Intent data is behavioral data that signals when companies or individuals are actively researching a particular topic, solution, or category. It answers the question: "Who is in-market right now?"

Intent signals come from various behaviors:

  • Content consumption – Reading articles, downloading whitepapers, watching videos on relevant topics
  • Search behavior – Searching for product categories, competitors, or problem-related keywords
  • Review site activity – Visiting G2, TrustRadius, or Capterra to compare solutions
  • Website visits – Visiting your site or competitor sites (if tracked)
  • Technology research – Evaluating new tools, comparing features, reading documentation

First-Party vs. Third-Party Intent Data

First-Party Intent Data

Signals from your own properties—data you collect directly.

  • Website visits and page views
  • Content downloads
  • Email opens and clicks
  • Product trial activity
  • Webinar attendance
  • Chatbot interactions

Pros: Accurate, free, shows direct interest in you

Cons: Limited to people who already found you

Third-Party Intent Data

Signals from external sources tracking behavior across the web.

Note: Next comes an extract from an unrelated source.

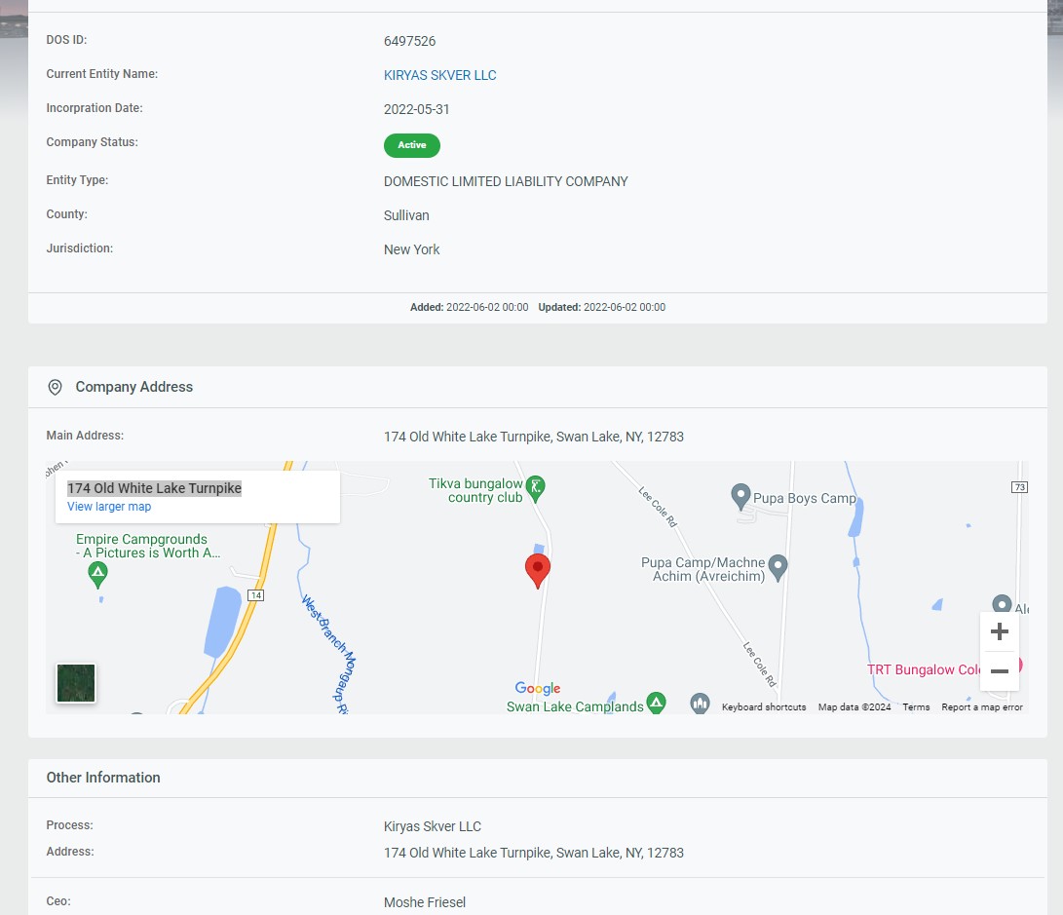Click the red location pin on map
1063x915 pixels.
537,569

  • B2B content publisher networks
  • Data co-ops (Bombora)
  • Review site activity (G2, TrustRadius)
  • Bidstream data
  • Technology research signals
  • Job posting analysis

Pros: Reveals pre-funnel research, broader coverage

Cons: Less accurate, privacy concerns, cost

How Third-Party Intent Data Works

Third-party intent data comes from several methodologies:

Data Co-ops (Bombora Model)

Publishers agree to share anonymized visitor data. When a company's IP address shows up consuming more content than normal on a topic, that creates an intent signal. Bombora's Company Surge® data works this way—measuring consumption against a baseline.

Bidstream Data

When websites serve programmatic ads, bid requests contain information about the visitor. Some vendors aggregate this data to identify company-level browsing patterns. Accuracy varies significantly.

Review Site Data

G2, TrustRadius, and Capterra track when companies research and compare software. If someone from Acme Corp views your product profile or compares you to competitors, that's a high-value signal.

Web Scraping & Inference

Some providers scrape public data (job postings, press releases, technology detections) and infer intent. For example, if a company posts a job for "Salesforce Administrator," they may be in-market for Salesforce-related services.

Intent Signal Strength

Not all intent signals are equal. Here's how different signals rank in predictive value:

Signal Strength Ranking

Demo/pricing page visit (your site)
Very High
Review site comparison (G2, TrustRadius)
High
Competitor website visit
High
Solution-specific content surge
Medium-High
Related job posting
Medium
Topic-level content consumption
Medium
General industry research
Low

Top Intent Data Providers

Provider Type Best For Pricing
Bombora Co-op data Topic-level intent at scale $$$
6sense AI-powered intent + ABM Enterprise ABM, predictive analytics $$$$
G2 Review site intent Software buyers, category research $$
TrustRadius Review site intent Enterprise software research $$
ZoomInfo Combined intent + contacts Sales teams, contact coverage $$$
Demandbase ABM + intent Account-based programs $$$$
Clearbit Website visitor ID + enrichment PLG companies, website intent $$

Use Cases for Intent Data

🎯

ABM Account Prioritization

Identify which target accounts are actively researching to focus sales and marketing resources.

📞

Sales Outreach Timing

Alert sales when accounts show intent—outreach when they're thinking about the problem.

📊

Lead Scoring Enhancement

Add intent signals to lead scoring models for better MQL quality.

🎨

Content Personalization

Serve relevant content based on research topics—meet buyers where they are.

📢

Advertising Targeting

Focus ad spend on accounts showing intent—higher ROI than spray-and-pray.

⚠️

Churn Prevention

Detect when customers research competitors—trigger retention outreach.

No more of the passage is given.